Blanton, a Democrat, was not a very popular Governor, but that was not his real problem – corruption was. His administration began to unravel in 1977 when he fired the Chair of Tennessee’s Board of Pardons and Paroles Marie Ragghianti. She had earned his ire when she refused to release some prisoners because she suspected them of bribing state officials in exchange for obtaining pardons.

Ragghianti did not accept her firing graciously. She informed the FBI of her suspicions. On December 15, 1978, the FBI raided state offices in Nashville and seized documents implicating Blanton’s legal advisor, T. Edward Sisk. Based on what they found, the FBI arrested Sisk and two others. Blanton was also suspected. On December 23, the Governor was compelled to testify before a federal grand jury concerning the matter. He denied any wrongdoing.

Another issue arose when Blanton publically stated that he intended to commute the sentence of Roger Humphreys. Humphreys, the son of a Blanton political crony, was convicted of double murder in 1973. When the media and political leaders – including important Democrats like John Jay Hooker – criticized Blanton for the proposed commutation, the Governor became angry. Then Blanton made a petty move designed to get back at his critics. On January 15, 1979, citing a court order to reduce Tennessee’s prison population, Blanton commuted the sentences of Humphreys and fifty-one other prisoners – twenty of whom were murderers. As Blanton signed the commutation order for Humphreys he said, “This takes guts.” Tennessee Secretary of State Gentry Crowell, who was appalled by Blanton’s flaunting of his power replied, “Some people have more guts than brains.”

[Oddly, years later, Crowell was implicated in an unrelated scandal and he committed suicide in 1989 before being brought to justice.]

The commutations became a national joke. There was even a hit record produced called Pardon Me Ray making fun of the Governor and the pardon scandal.

Blanton’s critics were angry and embarrassed by the commutations. Then United States Attorney Hal Hardin passed on word to lawmakers that the Governor had told him that he planned more commutations – including possibly Martin Luther King’s murderer, James Earl Ray. Armed with this information – and desperate to end the ordeal – Tennessee’s leading elected officials sought some way to head off the Blanton.

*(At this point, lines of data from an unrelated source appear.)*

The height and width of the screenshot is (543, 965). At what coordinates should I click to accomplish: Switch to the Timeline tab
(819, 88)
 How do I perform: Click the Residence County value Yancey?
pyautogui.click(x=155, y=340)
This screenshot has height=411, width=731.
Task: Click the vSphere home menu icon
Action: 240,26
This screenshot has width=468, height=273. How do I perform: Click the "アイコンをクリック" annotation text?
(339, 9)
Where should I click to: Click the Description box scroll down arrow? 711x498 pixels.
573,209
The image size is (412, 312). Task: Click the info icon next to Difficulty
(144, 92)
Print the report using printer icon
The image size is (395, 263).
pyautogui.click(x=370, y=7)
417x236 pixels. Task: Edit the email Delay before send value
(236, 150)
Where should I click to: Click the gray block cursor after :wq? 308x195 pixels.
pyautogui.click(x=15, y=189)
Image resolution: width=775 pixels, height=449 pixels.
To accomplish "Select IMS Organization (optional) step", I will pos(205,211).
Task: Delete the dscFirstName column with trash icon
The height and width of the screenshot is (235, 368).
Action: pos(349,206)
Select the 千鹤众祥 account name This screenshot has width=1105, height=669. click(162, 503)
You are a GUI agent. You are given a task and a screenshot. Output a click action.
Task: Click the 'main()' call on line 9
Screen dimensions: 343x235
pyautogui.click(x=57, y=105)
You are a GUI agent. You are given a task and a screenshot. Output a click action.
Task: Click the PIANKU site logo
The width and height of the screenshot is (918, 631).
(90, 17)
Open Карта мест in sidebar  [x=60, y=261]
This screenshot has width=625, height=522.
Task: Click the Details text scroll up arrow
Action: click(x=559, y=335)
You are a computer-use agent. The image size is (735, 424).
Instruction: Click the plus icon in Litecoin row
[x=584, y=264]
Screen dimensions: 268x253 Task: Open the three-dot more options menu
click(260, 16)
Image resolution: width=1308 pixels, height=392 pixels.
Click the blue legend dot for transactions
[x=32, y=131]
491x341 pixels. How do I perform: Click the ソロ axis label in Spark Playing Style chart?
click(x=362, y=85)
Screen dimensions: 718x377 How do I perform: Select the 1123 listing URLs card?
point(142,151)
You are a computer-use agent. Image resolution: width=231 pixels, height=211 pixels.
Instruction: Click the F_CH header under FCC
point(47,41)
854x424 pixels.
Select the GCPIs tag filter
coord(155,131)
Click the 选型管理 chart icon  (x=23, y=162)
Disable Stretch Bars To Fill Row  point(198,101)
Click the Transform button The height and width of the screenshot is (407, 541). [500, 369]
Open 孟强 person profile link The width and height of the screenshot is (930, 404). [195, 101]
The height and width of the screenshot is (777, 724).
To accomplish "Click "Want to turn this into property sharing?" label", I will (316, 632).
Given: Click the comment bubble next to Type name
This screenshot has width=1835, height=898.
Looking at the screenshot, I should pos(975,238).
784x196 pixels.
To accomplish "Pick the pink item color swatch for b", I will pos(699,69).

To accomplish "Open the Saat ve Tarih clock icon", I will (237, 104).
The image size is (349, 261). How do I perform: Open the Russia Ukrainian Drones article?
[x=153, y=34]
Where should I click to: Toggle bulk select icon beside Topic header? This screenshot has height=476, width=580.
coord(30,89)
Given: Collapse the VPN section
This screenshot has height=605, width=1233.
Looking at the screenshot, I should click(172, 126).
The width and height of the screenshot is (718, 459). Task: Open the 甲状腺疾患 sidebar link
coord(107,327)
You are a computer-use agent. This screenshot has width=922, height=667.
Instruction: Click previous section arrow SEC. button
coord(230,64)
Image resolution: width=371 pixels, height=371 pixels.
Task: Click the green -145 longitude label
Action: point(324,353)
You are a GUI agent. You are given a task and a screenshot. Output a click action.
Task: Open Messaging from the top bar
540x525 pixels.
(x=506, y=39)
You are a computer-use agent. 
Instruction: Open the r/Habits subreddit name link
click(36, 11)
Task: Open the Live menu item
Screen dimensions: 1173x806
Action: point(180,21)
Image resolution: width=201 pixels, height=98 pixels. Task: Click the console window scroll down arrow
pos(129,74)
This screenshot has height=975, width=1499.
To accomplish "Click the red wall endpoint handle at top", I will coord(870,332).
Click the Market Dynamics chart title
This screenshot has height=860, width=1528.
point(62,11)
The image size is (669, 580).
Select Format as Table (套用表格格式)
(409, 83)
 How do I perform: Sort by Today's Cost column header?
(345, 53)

Tennessee Senate Speaker (and Lieutenant Governor) John S. Wilder and House Speaker Ned Ray McWherter (both Democrats) reviewed the Tennessee Constitution and found that they could swear in the new Governor, Lamar Alexander (a Republican), before the traditional inauguration date. This being the case, they swore Alexander three days early. A relieved Wilder called the early swearing in “impeachment Tennessee-style.”

Blanton condemned his ouster, but he had more important problems. While federal authorities never charged Blanton in the parole scandal, they did charge and convict him of mail fraud, conspiracy, and extortion for illegally selling liquor licenses. He served 22 months in federal prison.

Sources: “Leonard Ray Blanton.” Tennessee Encyclopedia of History and Culture, 2009. “ Blanton Demands Convict’s Release.” Indiana Evening Gazette. 23 Jan 1979. Bill Rose, “The Hillbilly Nixon”. St. Petersburg Evening Independent, 23 January 1979. United States v. Blanton , 700 F.2d 298 (6th Cir. 1983).